The U-M interns spend part of the three weeks teaching, and they also take classes  focused on English language learning assessment and culturally responsive teaching.

“We are really approaching the teaching of ESL as the teaching of both language and academic content,” said Dr. Cathy Reischl, a U-M clinical associate professor of education and the coordinator of the Mitchell-Scarlett Teaching and Learning Collaborative. “We’re not just sitting around learning verbs. We’re learning really interesting and engaging content and also the language that goes with that content.

“They call that an additive approach to ESL education. You can be a learner of really interesting conceptual knowledge and we’ll add on English as well.”

This year’s curriculum focused on representing their ideas and experiences through art: students created poetry, personal narratives, information graphics and videos that were inspired by memories from their own lives and pieces they saw during field trips to U-M’s Museum of Art.

“The kind of writing that they did is actually very academically demanding,” Dr. Reischl said. “They were writing in multiple genres and creating informational texts and poetry and video texts that both interpreted information and their own response to the art. That’s complex thinking.”

The curriculum also encouraged students to think about their identities as English language learners. They created art and wrote about their lives, families and histories, and then shared their work with their parents during a special event at UMMA on July 25.

In addition to the UMMA event, the interns conducted home visits, organized a family orientation night, and created a homework assignment that involved students talking with their families.

The push to encourage students to collaborate with their families is a new feature of the three-year-old Academy, said Khasnabis. “We were really trying to help our interns learn that kids have resources and knowledge bases in their homes. We have to work really hard to learn about that so we know what to draw upon and so we know how to help students develop pride in their family and their culture.”

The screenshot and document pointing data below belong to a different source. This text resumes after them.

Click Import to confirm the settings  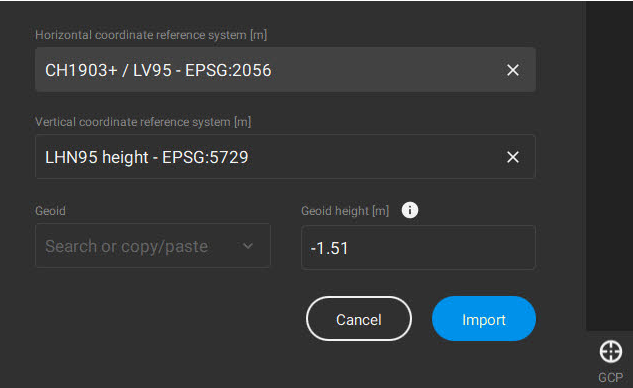tap(484, 319)
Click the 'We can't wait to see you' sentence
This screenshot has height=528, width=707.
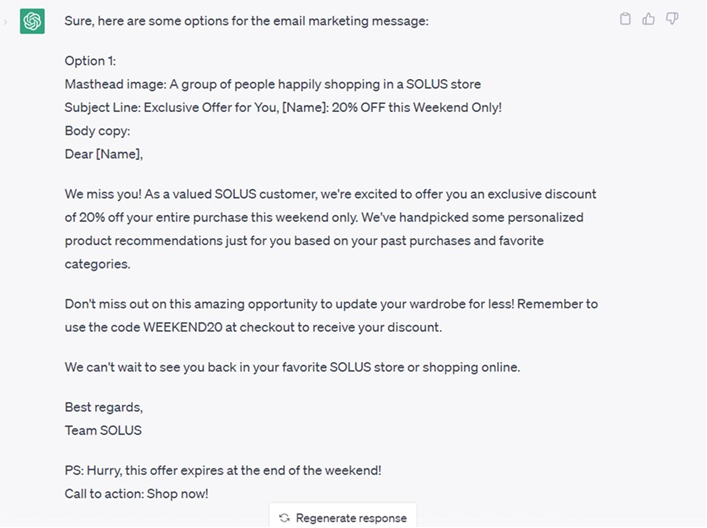pos(292,367)
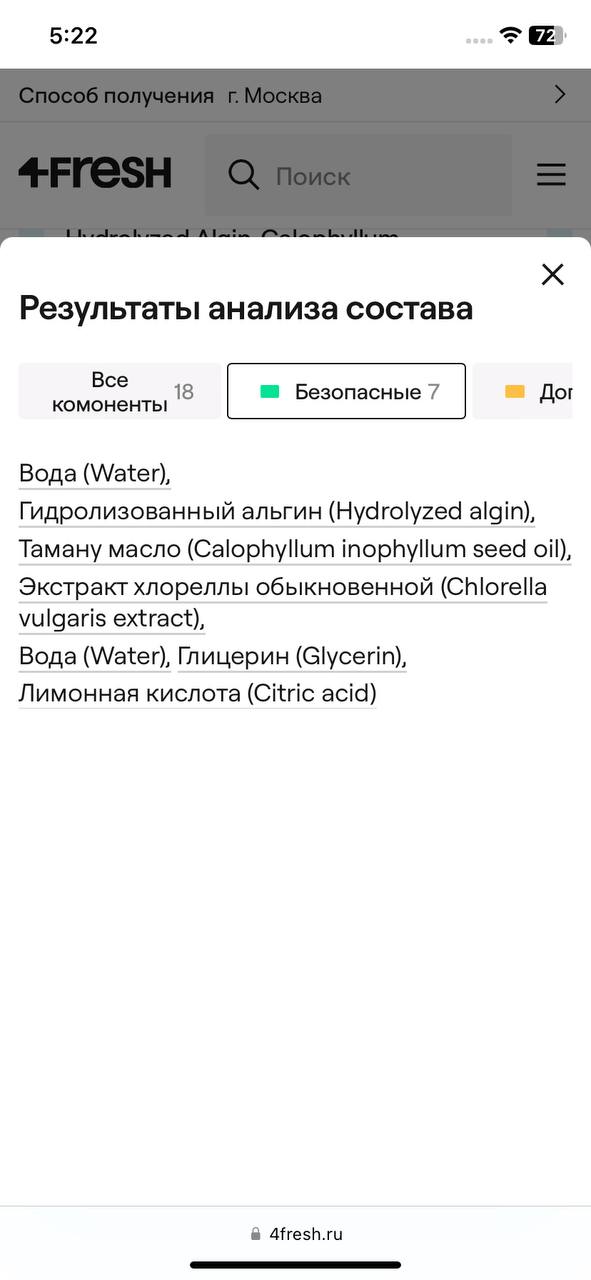Tap the lock icon beside the URL

[x=256, y=1234]
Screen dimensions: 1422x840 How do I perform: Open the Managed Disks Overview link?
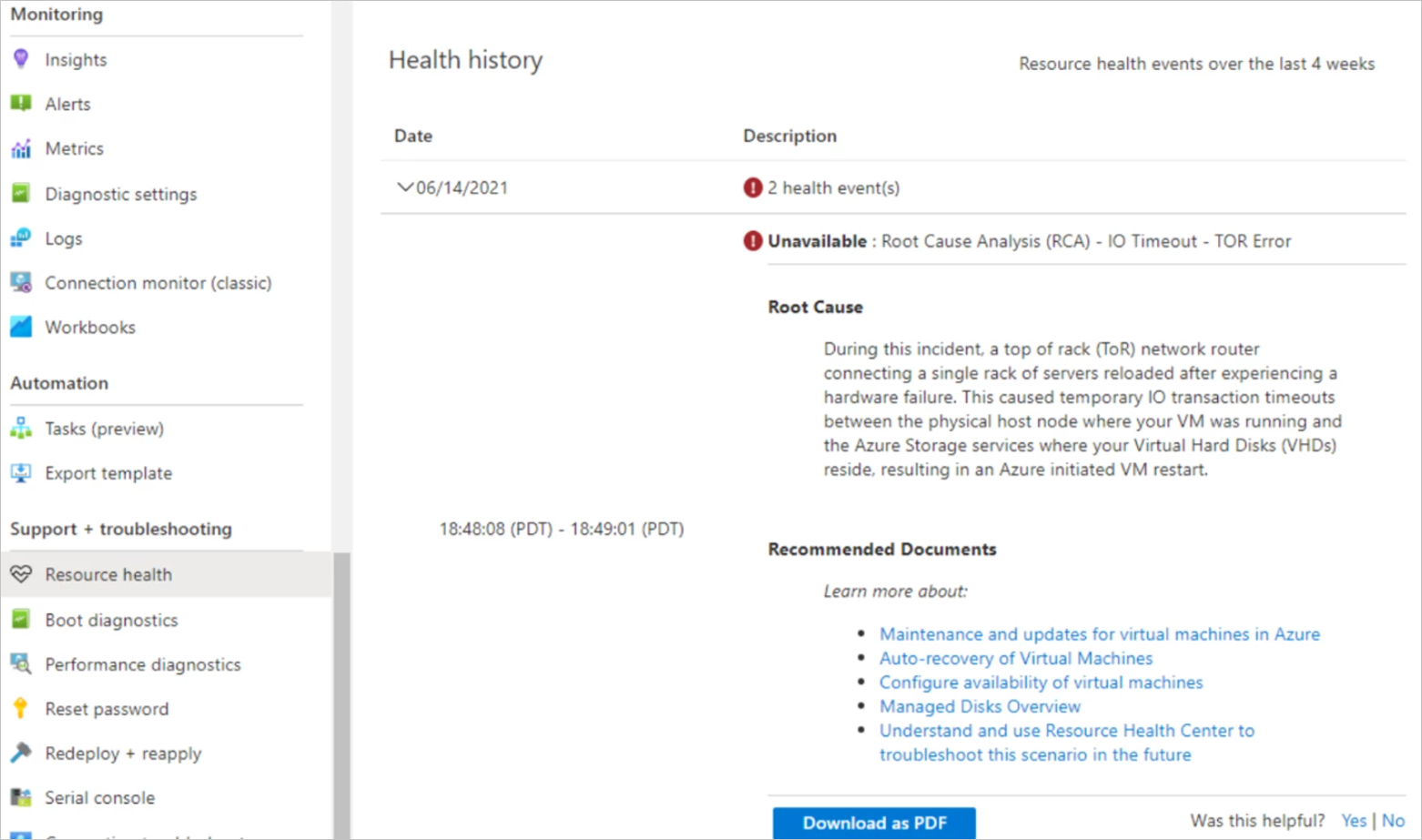pyautogui.click(x=980, y=706)
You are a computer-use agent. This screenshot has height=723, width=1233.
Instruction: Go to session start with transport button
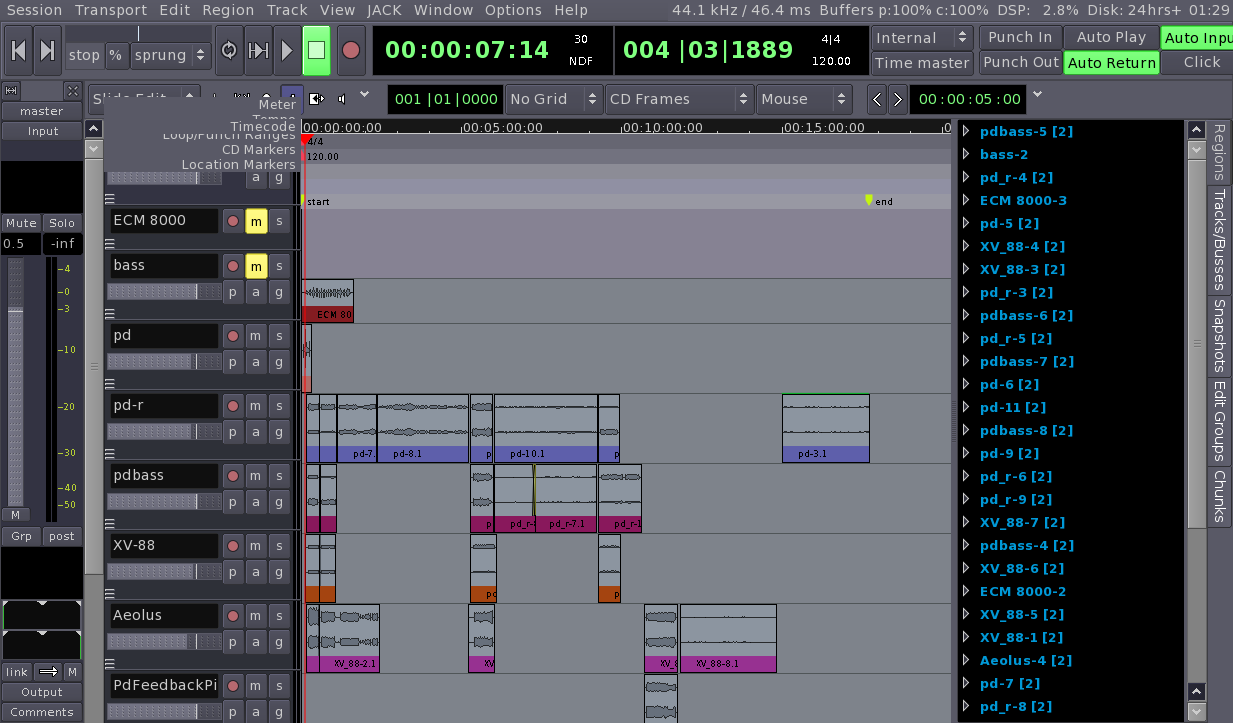[x=19, y=51]
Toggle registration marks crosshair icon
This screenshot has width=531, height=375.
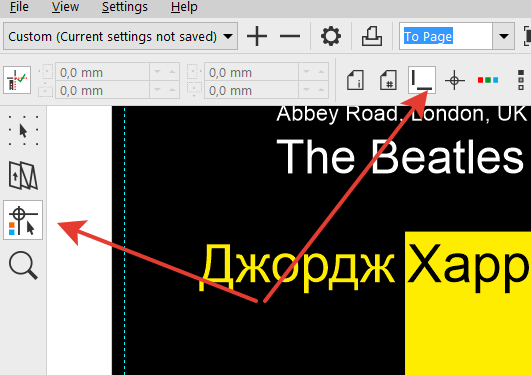(454, 80)
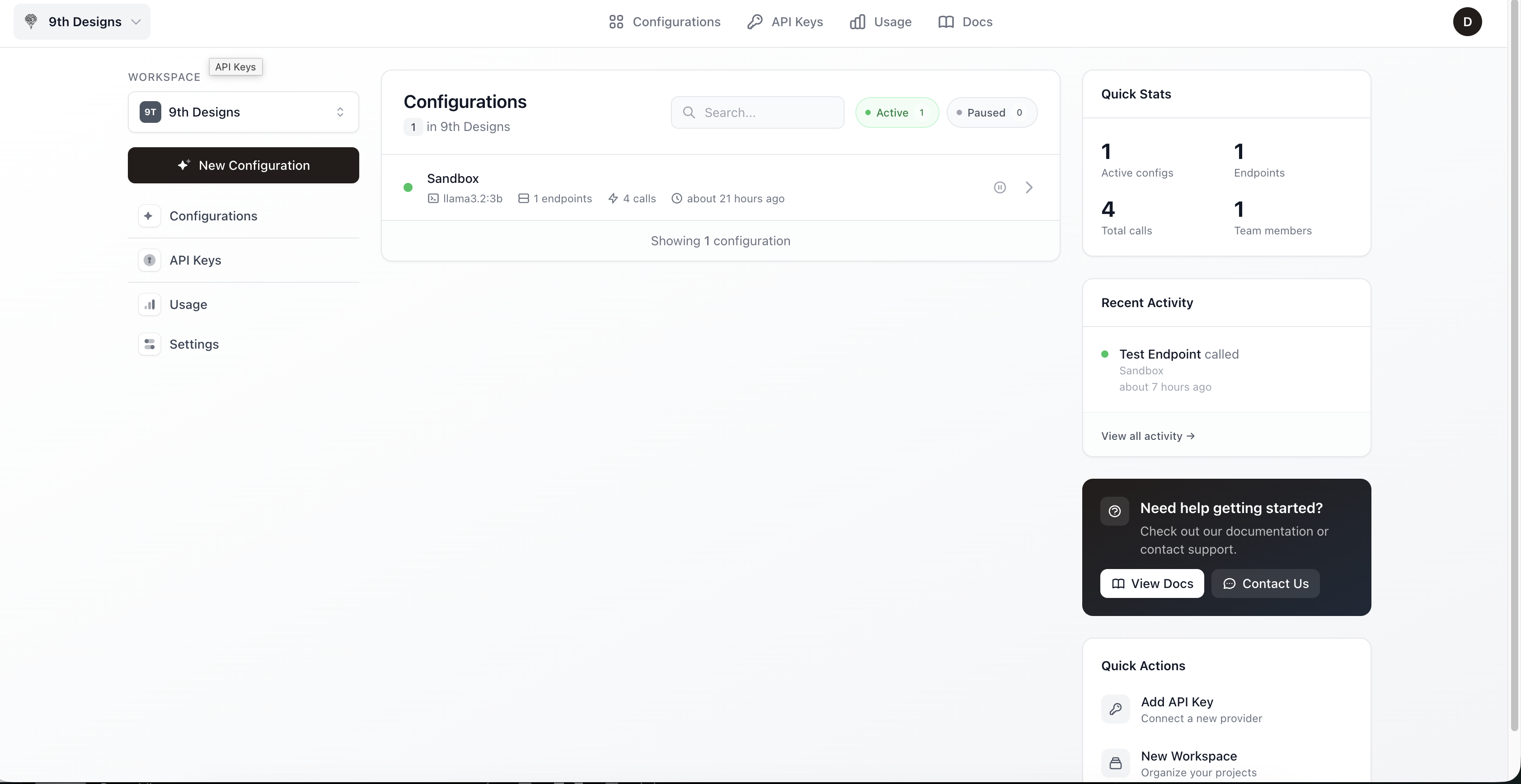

Language has the potential to make children feel alienated from their families, Khasnabis added. “When they come to America and they’re learning English and their families are often not speaking English, families can struggle to feel connected because the language divide can intensify over the years. That’s a significant problem that we believe schools ought to be working against. We ought to be doing a lot to help kids communicate with their families and help families understand what we are doing in schools, how it is that we value them, and how we can collaborate.”